I have self-funded businesses before with a research SaaS company – it undeniably gives you more freedom and allows you to hang on to more equity. On the flip side, it also increases your exposure to risk and limits the speed of growth. That particular journey ended well, in a sale to a PE-backed market research buy and build, but it took longer to get there than I would have liked and required a lot of cost-driven compromises along the way.
Significant investment, which usually means VC, accelerates the whole process while simultaneously reducing your risk, making the whole experience more pleasurable. Granted, you lose equity, but in my experience, this is more than made up in the overall value you gain. The key is to find aligned investors. You need to make sure their expectations for the business are the same as yours.
How do you measure success for yourself, your investors, your staff and your customers?
Staff want to come to work at huboo because they feel valued and are rewarded working for a company they take pride in being part of. For customers, their businesses grow because of the work we do for them.
Success for investors in early stages is usually a great story for our VC’s next fund raise and a great exit down the line.
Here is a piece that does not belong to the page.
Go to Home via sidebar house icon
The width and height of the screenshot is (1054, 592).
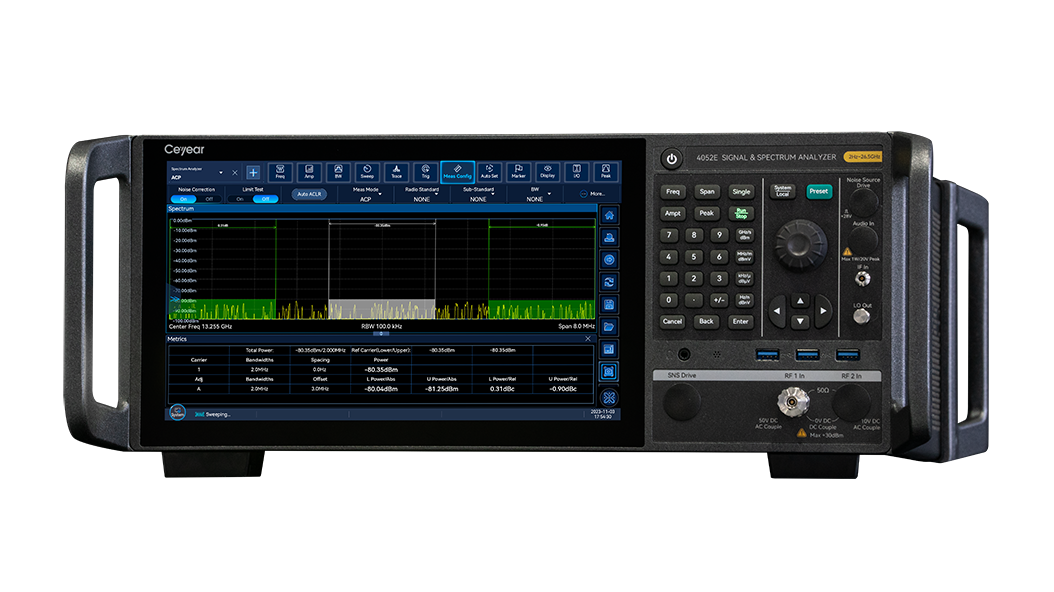[609, 215]
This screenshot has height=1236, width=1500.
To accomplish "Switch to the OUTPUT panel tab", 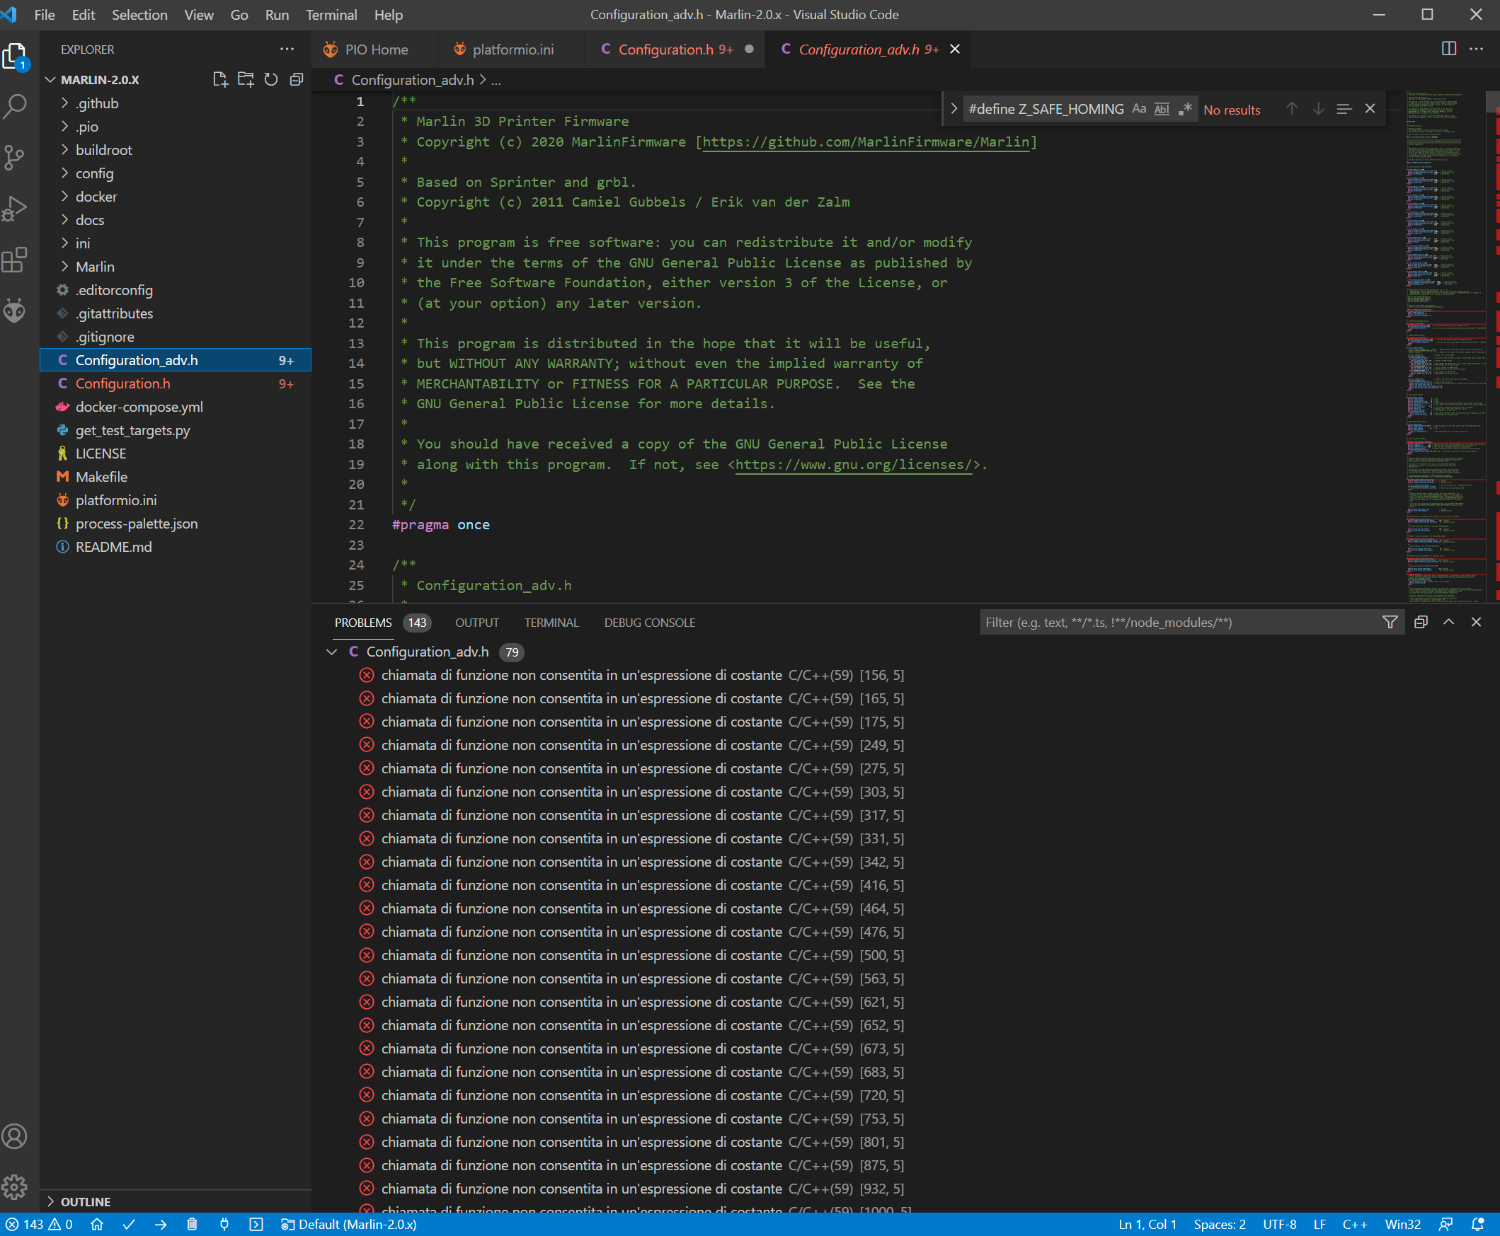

Success for myself is an interesting question. Currently, I’m enjoying growing the business, and that’s a success in itself; we have an amazing team and work with some brilliant e-commerce entrepreneurs. Down the line, I’d be disappointed if this business didn’t reach its full potential. Given the size of the market it addresses (around £27bn across the UK, Europe and the U.S.) and the fact that a large chunk of it is uncontested (circa £7bn), this is a billion-dollar valuation.
What business (or personal) tip would you give to other entrepreneurs hoping to grow their businesses during, or even after, coronavirus?
Obviously, you’re not going to want to launch a travel or dating app at the moment, but I’m hoping that the coronavirus becomes an irrelevance quickly for entrepreneurs, with normality (or at least a proximity to it) reasserting itself in the foreseeable future.
If I was in the middle of a dating app build, I wouldn’t be rethinking that decision – though I would be keeping costs to minimum to lengthen the pre-launch runway.
From an investor point of view, anything that depends primarily on bringing people together in the real world or relies on them being together will seem slightly riskier post-corona, and anything that replaces real world meetings (e.g. GP appointments) with video will seem slightly more attractive.
Who has most influenced your working life?
My family. I used to obsess about any project I was working on to the exclusion of all other areas of life (so I didn’t require any help focusing on the business). This is a great way to burn out and overthink. My wife and kids take me away from work, re-energise me and broaden my focus, making me better at seeing the bigger picture and being a more empathetic manager.
How do you relax outside of work?
I spend a lot of time with my two boys (aged 6 and 10) teaching them the things I loved at that age. I’m currently writing a computer game with my 10-year-old which he’s convinced will set him up for life – we’ll see! My wife’s Turkish so we spend as much time in Turkey as we can. Otherwise, I read a lot and run occasionally.